AIM OF THE EXERCISE
Format the material below as a numbered list, omitting blank lines.

ROWS
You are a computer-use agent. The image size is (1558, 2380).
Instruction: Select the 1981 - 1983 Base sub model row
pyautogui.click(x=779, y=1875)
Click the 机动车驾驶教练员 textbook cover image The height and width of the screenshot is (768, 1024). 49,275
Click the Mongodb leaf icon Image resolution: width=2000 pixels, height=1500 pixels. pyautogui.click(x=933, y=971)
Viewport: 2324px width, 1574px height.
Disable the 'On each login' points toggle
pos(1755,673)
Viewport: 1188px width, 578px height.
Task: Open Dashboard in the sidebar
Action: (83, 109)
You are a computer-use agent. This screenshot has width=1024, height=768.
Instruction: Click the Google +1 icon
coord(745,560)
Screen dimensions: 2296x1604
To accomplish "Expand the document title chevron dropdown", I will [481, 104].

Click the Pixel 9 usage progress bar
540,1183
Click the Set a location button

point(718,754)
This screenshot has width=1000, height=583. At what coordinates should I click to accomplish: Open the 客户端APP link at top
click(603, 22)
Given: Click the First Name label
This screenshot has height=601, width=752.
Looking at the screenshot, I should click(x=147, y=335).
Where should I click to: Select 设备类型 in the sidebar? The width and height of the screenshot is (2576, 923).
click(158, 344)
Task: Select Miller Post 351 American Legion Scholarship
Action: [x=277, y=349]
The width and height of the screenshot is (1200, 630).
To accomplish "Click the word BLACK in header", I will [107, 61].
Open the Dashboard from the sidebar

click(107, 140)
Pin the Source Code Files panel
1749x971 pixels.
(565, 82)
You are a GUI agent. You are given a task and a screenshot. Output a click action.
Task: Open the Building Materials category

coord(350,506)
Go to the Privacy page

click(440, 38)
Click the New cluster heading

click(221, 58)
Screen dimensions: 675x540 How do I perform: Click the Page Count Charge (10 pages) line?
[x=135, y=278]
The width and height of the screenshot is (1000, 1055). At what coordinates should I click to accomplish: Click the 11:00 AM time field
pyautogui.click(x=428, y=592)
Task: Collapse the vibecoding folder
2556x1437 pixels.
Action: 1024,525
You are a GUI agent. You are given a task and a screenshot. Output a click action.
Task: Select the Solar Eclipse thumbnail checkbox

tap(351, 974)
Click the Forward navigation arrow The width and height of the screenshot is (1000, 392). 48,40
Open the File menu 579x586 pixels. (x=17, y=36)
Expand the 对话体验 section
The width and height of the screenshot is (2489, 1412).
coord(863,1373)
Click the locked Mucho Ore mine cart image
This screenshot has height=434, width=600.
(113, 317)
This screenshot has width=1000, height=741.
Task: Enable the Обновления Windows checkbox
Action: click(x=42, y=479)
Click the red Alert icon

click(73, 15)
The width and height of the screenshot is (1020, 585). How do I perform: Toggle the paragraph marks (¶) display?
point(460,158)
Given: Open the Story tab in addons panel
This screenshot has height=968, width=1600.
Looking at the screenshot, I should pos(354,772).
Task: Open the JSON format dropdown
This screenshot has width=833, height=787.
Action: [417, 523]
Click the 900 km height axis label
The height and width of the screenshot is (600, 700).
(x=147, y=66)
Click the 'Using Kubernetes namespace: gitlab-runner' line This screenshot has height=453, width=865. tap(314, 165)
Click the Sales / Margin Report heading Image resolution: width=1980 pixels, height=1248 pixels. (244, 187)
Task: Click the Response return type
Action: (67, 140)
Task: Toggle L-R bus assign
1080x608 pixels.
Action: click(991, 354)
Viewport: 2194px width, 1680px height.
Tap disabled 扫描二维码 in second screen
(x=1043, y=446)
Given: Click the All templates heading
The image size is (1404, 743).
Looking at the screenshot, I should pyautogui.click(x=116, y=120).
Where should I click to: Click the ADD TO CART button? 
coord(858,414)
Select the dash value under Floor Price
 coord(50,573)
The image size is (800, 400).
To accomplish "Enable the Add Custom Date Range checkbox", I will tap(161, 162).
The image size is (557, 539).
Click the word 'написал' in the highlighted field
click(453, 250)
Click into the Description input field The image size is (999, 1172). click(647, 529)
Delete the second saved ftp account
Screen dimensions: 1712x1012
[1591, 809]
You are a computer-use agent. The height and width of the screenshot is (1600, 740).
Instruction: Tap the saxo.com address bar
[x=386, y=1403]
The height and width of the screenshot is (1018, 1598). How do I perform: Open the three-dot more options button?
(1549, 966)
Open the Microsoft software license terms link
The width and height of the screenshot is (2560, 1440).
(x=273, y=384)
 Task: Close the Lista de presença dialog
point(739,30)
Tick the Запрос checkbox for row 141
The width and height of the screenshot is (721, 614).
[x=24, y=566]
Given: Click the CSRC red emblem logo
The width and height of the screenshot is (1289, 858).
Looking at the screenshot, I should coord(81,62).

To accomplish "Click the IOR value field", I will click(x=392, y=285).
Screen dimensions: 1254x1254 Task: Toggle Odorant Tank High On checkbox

EXPECTED ANSWER
1. You are a computer-use agent. The image size is (1558, 2380).
2. Instruction: Select the 1981 - 1983 Base sub model row
3. pyautogui.click(x=779, y=1875)
4. Click the 机动车驾驶教练员 textbook cover image The height and width of the screenshot is (768, 1024). 49,275
5. Click the Mongodb leaf icon Image resolution: width=2000 pixels, height=1500 pixels. pyautogui.click(x=933, y=971)
6. Viewport: 2324px width, 1574px height.
7. Disable the 'On each login' points toggle
8. pos(1755,673)
9. Viewport: 1188px width, 578px height.
10. Task: Open Dashboard in the sidebar
11. Action: (83, 109)
12. You are a computer-use agent. This screenshot has width=1024, height=768.
13. Instruction: Click the Google +1 icon
14. coord(745,560)
15. Screen dimensions: 2296x1604
16. To accomplish "Expand the document title chevron dropdown", I will [481, 104].
17. Click the Pixel 9 usage progress bar
18. 540,1183
19. Click the Set a location button
20. point(718,754)
21. This screenshot has width=1000, height=583. At what coordinates should I click to accomplish: Open the 客户端APP link at top
22. click(603, 22)
23. Given: Click the First Name label
24. This screenshot has height=601, width=752.
25. Looking at the screenshot, I should click(x=147, y=335).
26. Where should I click to: Select 设备类型 in the sidebar? The width and height of the screenshot is (2576, 923).
27. click(158, 344)
28. Task: Select Miller Post 351 American Legion Scholarship
29. Action: [x=277, y=349]
30. The width and height of the screenshot is (1200, 630).
31. To accomplish "Click the word BLACK in header", I will [107, 61].
32. Open the Dashboard from the sidebar
33. click(107, 140)
34. Pin the Source Code Files panel
35. 1749x971 pixels.
36. (565, 82)
37. You are a GUI agent. You are given a task and a screenshot. Output a click action.
38. Task: Open the Building Materials category
39. coord(350,506)
40. Go to the Privacy page
41. click(440, 38)
42. Click the New cluster heading
43. click(221, 58)
44. Screen dimensions: 675x540 How do I perform: Click the Page Count Charge (10 pages) line?
45. [x=135, y=278]
46. The width and height of the screenshot is (1000, 1055). At what coordinates should I click to accomplish: Click the 11:00 AM time field
47. pyautogui.click(x=428, y=592)
48. Task: Collapse the vibecoding folder
49. 2556x1437 pixels.
50. Action: 1024,525
51. You are a GUI agent. You are given a task and a screenshot. Output a click action.
52. Task: Select the Solar Eclipse thumbnail checkbox
53. tap(351, 974)
54. Click the Forward navigation arrow The width and height of the screenshot is (1000, 392). 48,40
55. Open the File menu 579x586 pixels. (x=17, y=36)
56. Expand the 对话体验 section
57. The width and height of the screenshot is (2489, 1412).
58. coord(863,1373)
59. Click the locked Mucho Ore mine cart image
60. This screenshot has height=434, width=600.
61. (113, 317)
62. This screenshot has width=1000, height=741.
63. Task: Enable the Обновления Windows checkbox
64. Action: click(x=42, y=479)
65. Click the red Alert icon
66. click(73, 15)
67. The width and height of the screenshot is (1020, 585). How do I perform: Toggle the paragraph marks (¶) display?
68. point(460,158)
69. Given: Open the Story tab in addons panel
70. This screenshot has height=968, width=1600.
71. Looking at the screenshot, I should pos(354,772).
72. Task: Open the JSON format dropdown
73. This screenshot has width=833, height=787.
74. Action: [417, 523]
75. Click the 900 km height axis label
76. The height and width of the screenshot is (600, 700).
77. (x=147, y=66)
78. Click the 'Using Kubernetes namespace: gitlab-runner' line This screenshot has height=453, width=865. tap(314, 165)
79. Click the Sales / Margin Report heading Image resolution: width=1980 pixels, height=1248 pixels. (244, 187)
80. Task: Click the Response return type
81. Action: (67, 140)
82. Task: Toggle L-R bus assign
83. 1080x608 pixels.
84. Action: click(991, 354)
85. Viewport: 2194px width, 1680px height.
86. Tap disabled 扫描二维码 in second screen
87. (x=1043, y=446)
88. Given: Click the All templates heading
89. The image size is (1404, 743).
90. Looking at the screenshot, I should pyautogui.click(x=116, y=120).
91. Where should I click to: Click the ADD TO CART button? 
92. coord(858,414)
93. Select the dash value under Floor Price
94.  coord(50,573)
95. The image size is (800, 400).
96. To accomplish "Enable the Add Custom Date Range checkbox", I will tap(161, 162).
97. The image size is (557, 539).
98. Click the word 'написал' in the highlighted field
99. click(453, 250)
100. Click into the Description input field The image size is (999, 1172). click(647, 529)
101. Delete the second saved ftp account
102. Screen dimensions: 1712x1012
103. [1591, 809]
104. You are a computer-use agent. The height and width of the screenshot is (1600, 740).
105. Instruction: Tap the saxo.com address bar
106. [x=386, y=1403]
107. The height and width of the screenshot is (1018, 1598). How do I perform: Open the three-dot more options button?
108. (1549, 966)
109. Open the Microsoft software license terms link
110. The width and height of the screenshot is (2560, 1440).
111. (x=273, y=384)
112.  Task: Close the Lista de presença dialog
113. point(739,30)
114. Tick the Запрос checkbox for row 141
115. The width and height of the screenshot is (721, 614).
116. [x=24, y=566]
117. Given: Click the CSRC red emblem logo
118. The width and height of the screenshot is (1289, 858).
119. Looking at the screenshot, I should coord(81,62).
120. To accomplish "Click the IOR value field", I will click(x=392, y=285).
121. Screen dimensions: 1254x1254 Task: Toggle Odorant Tank High On checkbox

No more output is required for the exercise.